Dream material contains a lot of elements - elements from present or past waking life, like current concerns; text, spoken word, and images; characters, places, and events; memories, emotions, and physical sensations.
Regardless of where these elements come from, be it an undigested bit of beef or the Divine,
they are strung together in unpredictable and potentially evocative ways.
For example*:
A client comes to the coaching session feeling down and unmotivated. He has brought a recent dream to the session and is invited by the coach to share.
Client: "I'm in a place with a swimming pool, the room is vast and echoey, and a bit scary. The scene shifts to an outdoor shallow pool. Three gifts wrapped in blue paper and blue ribbon fall from I don't know where but fall into the pool and float."
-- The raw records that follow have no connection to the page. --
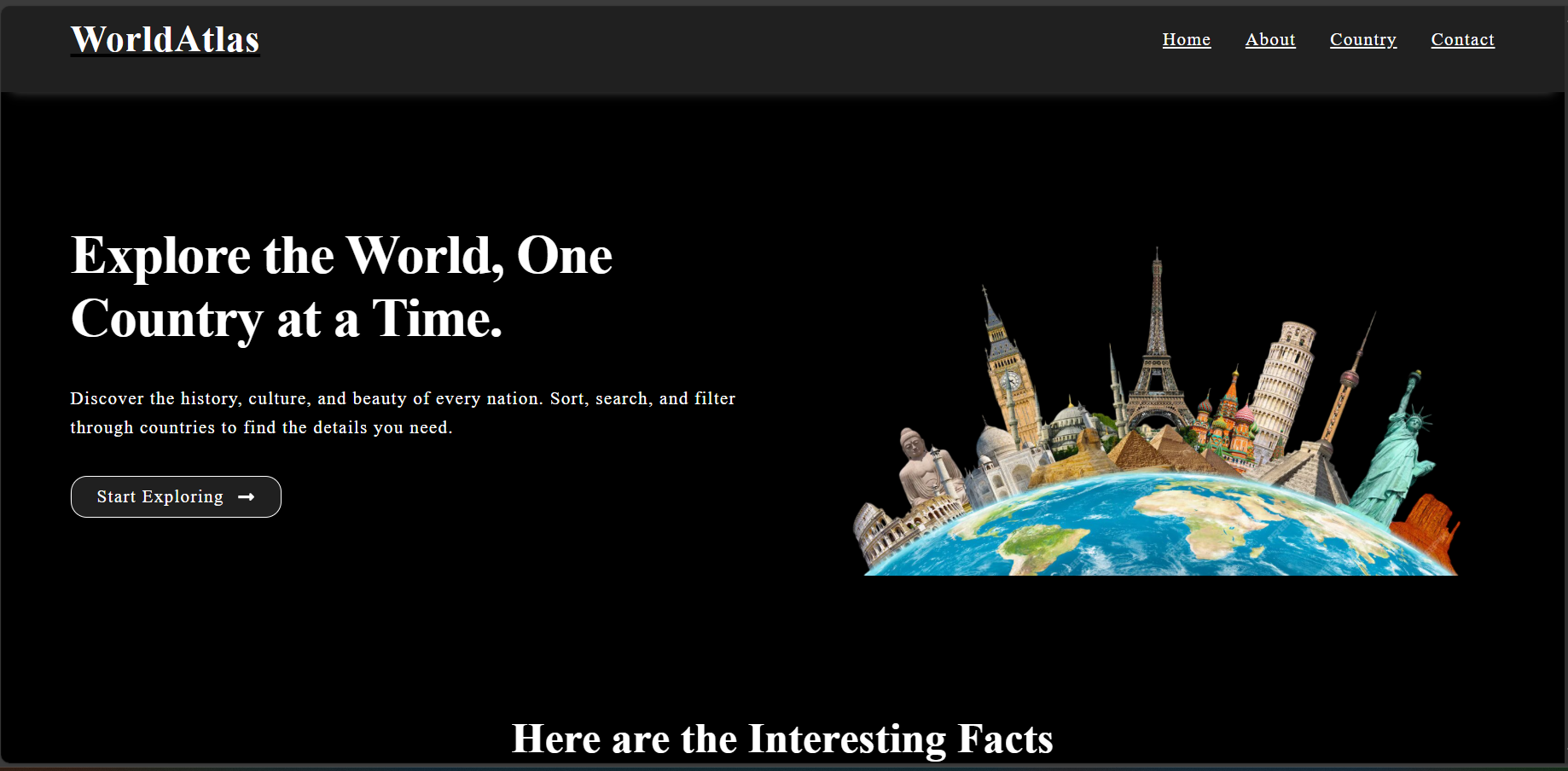The width and height of the screenshot is (1568, 771).
Task: Open the Home nav link
Action: (1186, 40)
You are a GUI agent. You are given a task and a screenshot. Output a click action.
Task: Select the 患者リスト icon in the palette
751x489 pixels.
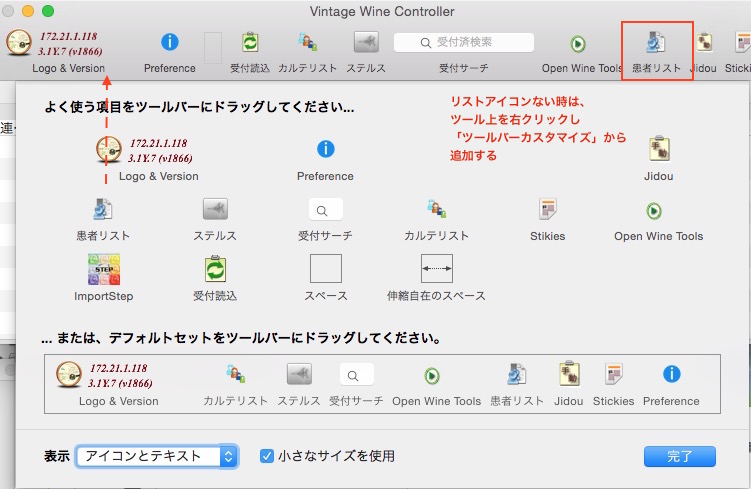pos(103,210)

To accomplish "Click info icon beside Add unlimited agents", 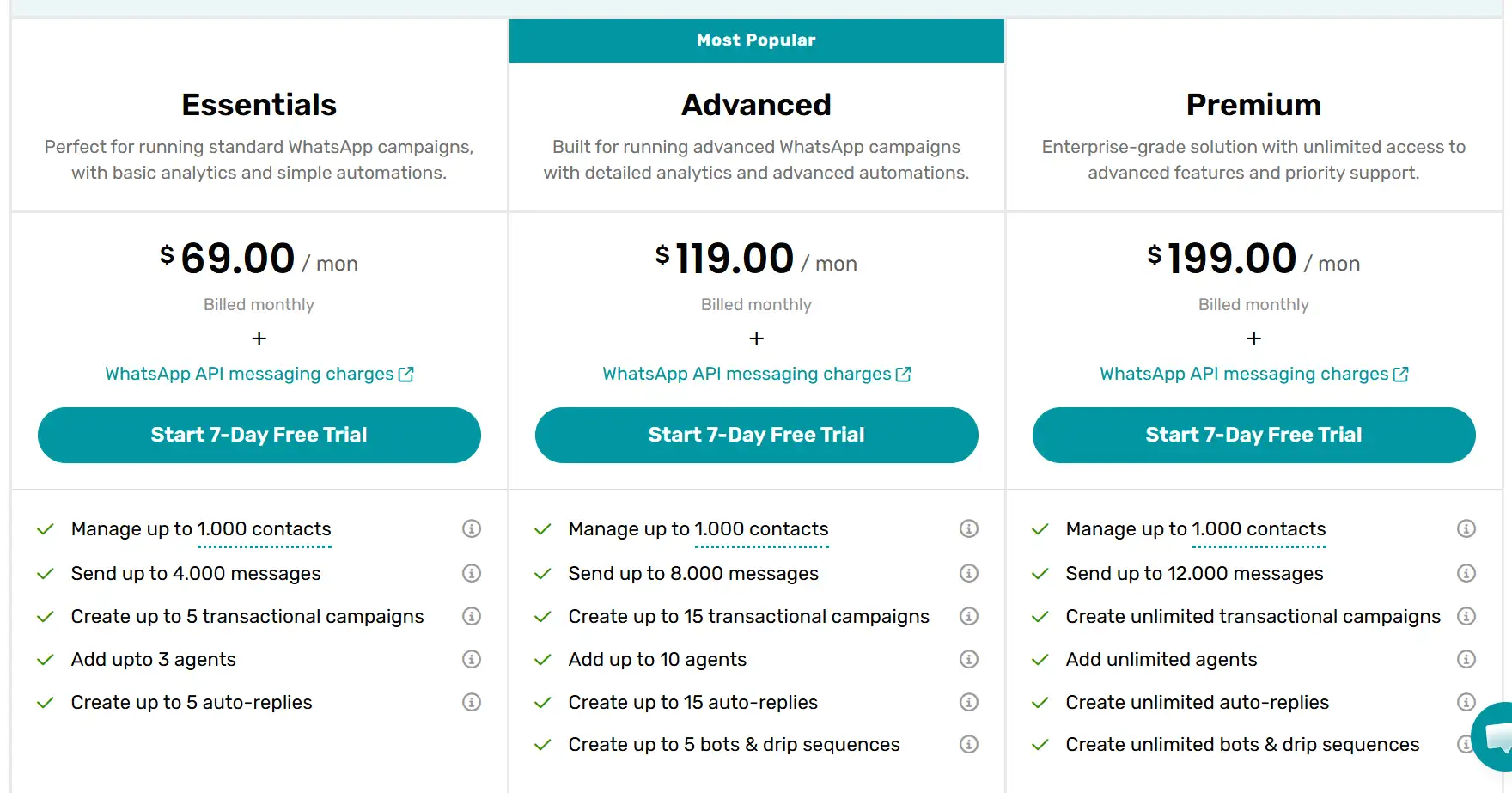I will tap(1466, 659).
The coach could begin with asking the client what feels most meaningful to him. In this case, though, the client seems to invite feedback
The coach could go many places with this dream in light of the client's presented issue of feeling down and unmotivated (for instance maybe the goal needs to be scaled back from a "vast" level to a more manageable "shallow" level, and/or changed from indoors (enclosing) to outdoors (more open)).
Here, the coach senses significance and opportunity in the gifts, and asks: "What do you think about those wrapped gifts?"
Client: "They seem to be mine."
Coach: "Do you have any sense what's inside them?"
Client: "It wasn't clear to me in the dream."
Coach: "Would you be willing to go back into the dream and check out what those gifts that are yours might be?"
That last question is a powerful one, that uses the client's own words and own dream content. The awkward construction is purposeful, to emphasize the fact that the gifts belong to the client.
A next step could be investigating the "why this dream, now?" question, connecting the client's uncovered gifts to the presenting issue of feeling down and unmotivated.
Notice the coach does not do any sort of interpretive work at this time - e.g., "water in dreams means x, y, z;" the coach maintains a presence of authentic curiosity and respect for the client's dream material as uniquely and wholly theirs to work out.